Book
Book is a class for interacting with datamule's S3 Layer.
s3_transfer
Transfer from datamule S3 to your S3 bucket.
Supported buckets:
- filings_sgml_r2: Every SEC submission in .sgml or .sgml.zst form. Type is included in metadata.
Supported providers:
- AWS
Easy to add more providers, if you have a preferred one please submit it here.
Note: If run locally from residential internet, this will likely be slow. Run in the cloud or on corporate internet.
Example
Transfer to your S3
from datamule import Book
import os
# Good practice to not hardcode your api keys
s3_credentials = {'s3_provider':'aws', # S3 Provider
'aws_access_key_id':os.environ['AWS_ACCESS_KEY_ID'],
'aws_secret_access_key':os.environ['AWS_SECRET_ACCESS_KEY'],
'region_name':'us-east-1', # Example region
'bucket_name':'mybucket'} # Your bucket name.
book = Book()
book.s3_transfer(datamule_bucket='filings_sgml_r2',s3_credentials=s3_credentials,force_daily=True,filing_date=('2025-09-03','2025-09-11'),
max_workers=128,errors_json_filename='s3_transfer_errors.json',retry_errors=3)
Fill in missing from errors.json.
book.s3_transfer(datamule_bucket='filings_sgml_r2',s3_credentials=s3_credentials,accession=['000000000025002258'],
max_workers=128)
Parameters
- datamule_bucket: which datamule s3 bucket you want to transfer from.
- s3_credentials: dictionary of your bucket's credentials.
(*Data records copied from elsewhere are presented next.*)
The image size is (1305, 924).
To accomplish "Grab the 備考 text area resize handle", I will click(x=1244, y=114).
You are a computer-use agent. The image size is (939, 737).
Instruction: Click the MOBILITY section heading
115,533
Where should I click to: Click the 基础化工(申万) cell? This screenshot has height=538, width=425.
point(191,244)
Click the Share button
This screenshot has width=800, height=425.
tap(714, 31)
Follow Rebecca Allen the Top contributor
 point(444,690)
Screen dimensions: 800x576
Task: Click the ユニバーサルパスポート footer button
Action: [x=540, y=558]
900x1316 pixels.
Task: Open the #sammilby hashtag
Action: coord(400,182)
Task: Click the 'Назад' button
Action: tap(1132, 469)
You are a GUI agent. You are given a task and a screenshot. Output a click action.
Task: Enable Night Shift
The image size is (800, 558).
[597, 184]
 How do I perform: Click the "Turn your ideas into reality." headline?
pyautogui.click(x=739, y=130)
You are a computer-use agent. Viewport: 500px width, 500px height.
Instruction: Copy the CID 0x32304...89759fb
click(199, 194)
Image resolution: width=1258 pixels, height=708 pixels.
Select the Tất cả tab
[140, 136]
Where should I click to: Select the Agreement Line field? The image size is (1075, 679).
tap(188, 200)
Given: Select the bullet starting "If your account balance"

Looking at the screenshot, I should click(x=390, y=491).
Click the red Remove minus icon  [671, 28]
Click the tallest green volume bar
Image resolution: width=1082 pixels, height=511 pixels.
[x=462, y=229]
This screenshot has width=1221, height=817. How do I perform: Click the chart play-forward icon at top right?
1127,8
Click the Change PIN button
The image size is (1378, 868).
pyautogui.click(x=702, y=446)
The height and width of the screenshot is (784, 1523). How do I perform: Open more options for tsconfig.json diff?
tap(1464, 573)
- force_daily: when set to True, constructs index of urls for one day, then transfers, and repeats. Otherwise, constructs index all at once.
- filing_date: subset by date. Supports start and end date tuple, list or string.
- submission_type: subset, e.g. by 10-K, or ['3','4','5'].
- datamule_api_key: If you have DATAMULE_API_KEY set to your environment it will be auto detected. This is for legacy purposes.
- retry_errors: How many times to retry a file in the transfer.
- errors_json_filename: filename of errors.
- max_workers: change depending on your machine to increase speed of transfers.